Defendant made a valid waiver of his right to appeal (see People v Thomas, 34 NY3d 545 [2019], cert denied 589 US 1302 [2020]). The combination of the court's colloquy and the detailed written waiver that defendant signed after consultation with counsel satisfied the requirements of a valid waiver which forecloses review of his suppression claim (see People v Bawa, 234 AD3d 601, 602 [1st Dept 2025], lv denied 43 NY3d 943 [2025]).

In any event, as an alternative holding, we reject his claim on the merits. The record did not show that the radio run transmitted the identity of the caller, and thus, for purposes of a reasonable suspicion analysis, the tip was anonymous (see People v Brown, 172 AD3d 41, 42 [1st Dept 2019], lv denied 33 NY3d 1067 [2019]). Although the description of a Black man wearing a white t-shirt involved in a dispute with a gun in the lobby of a specified building was generic, the officer observed defendant—a Black man wearing a light colored t-shirt—"right by the entrance to the building" reported in the call, two minutes after the transmission, and he was the only person at the location who matched the radioed description. This provided the officers with a founded suspicion that criminal activity was afoot (see generally People v De Bour, 40 NY2d 210, 223 [1976]). That founded suspicion was elevated to reasonable suspicion when the officer, approaching in a marked vehicle, observed defendant walking quickly toward a black vehicle that was moving slowly through the crosswalk. Defendant entered the front passenger seat of the car, which quickly drove away before defendant closed the car door. This "unusual" behavior drew the officer's attention to defendant, and in conjunction with the radioed information, provided the officer with reasonable suspicion that defendant was involved in a crime (see People v Williams, 146 AD3d 410, 411 [1st Dept 2017], lv denied 29 NY3d 954 [2017]; People v Curtis, 29 AD3d 316, 317 [1st Dept 2006], lv denied 7 NY3d 866 [2006]).

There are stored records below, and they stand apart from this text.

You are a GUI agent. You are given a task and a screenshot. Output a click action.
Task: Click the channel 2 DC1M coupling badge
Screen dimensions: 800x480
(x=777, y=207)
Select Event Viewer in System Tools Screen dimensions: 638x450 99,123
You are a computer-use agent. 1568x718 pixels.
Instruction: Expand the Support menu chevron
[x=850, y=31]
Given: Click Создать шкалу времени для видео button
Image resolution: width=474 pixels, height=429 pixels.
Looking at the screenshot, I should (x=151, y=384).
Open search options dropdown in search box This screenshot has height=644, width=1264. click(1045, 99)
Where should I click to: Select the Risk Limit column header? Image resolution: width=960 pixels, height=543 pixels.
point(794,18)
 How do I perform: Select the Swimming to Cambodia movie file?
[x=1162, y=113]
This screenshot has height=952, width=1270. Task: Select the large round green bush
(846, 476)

Defendant's challenges to counts 2, 3, and 4 of the indictment, based on the failure of the indictment to allege that the firearm was operable, are moot because he was not convicted of those counts (see People v Johnson, 242 AD3d 588, 589 [1st Dept 2025]; People v Watts, 234 AD3d 620, 621 [1st Dept 2025], lv denied 43 NY3d 1059 [2025]). In any event, his claims are non-jurisdictional and were waived by his guilty plea (see People v Iannone, 45 NY2d 589, 600 [1978]; People v Tammaro, 155 AD3d 473, 475 [1st Dept 2017], lv denied 30 NY3d 1109 [2018]). The indictment was not jurisdictionally defective for omitting the material element of operability. Although the text of Penal Law §§ 265.03 (1) (b), 265.03 (3), and 265.02 (3) are silent regarding operability, it is well established that by citing the name of the statute, the People alleged all of the statutory elements, even those that are the product of a "judicial gloss" (see People v Smith, 237 AD3d 590, 590-591 [1st Dept 2025], lv denied 43 NY3d 1048 [2025]; People v Daniels, 224 AD3d 554 [1st Dept 2024], lv denied 41 NY3d 982 [2024]; People v Luis R., 220 AD3d 549, 549-550 [1st Dept 2023], lv denied 42 NY3d 1080 [2025]). Count 4 of the indictment, charging possession of a large capacity ammunition feeding device, is not jurisdictionally defective for failing to allege the proviso, contained in Penal Law § 265.02 (8) at the time of defendant's crime but since removed, permitting possession if that person lawfully possessed the device before January 15, 2013, and met other conditions, as such information was uniquely within defendant's knowledge such that affirmatively proving it would require the People to go to "intolerable lengths" (see People v Davis, 13 NY3d 17, 32 [2009]). Concur—Kennedy, J.P., Scarpulla, Gesmer, Mendez, Hagler, JJ.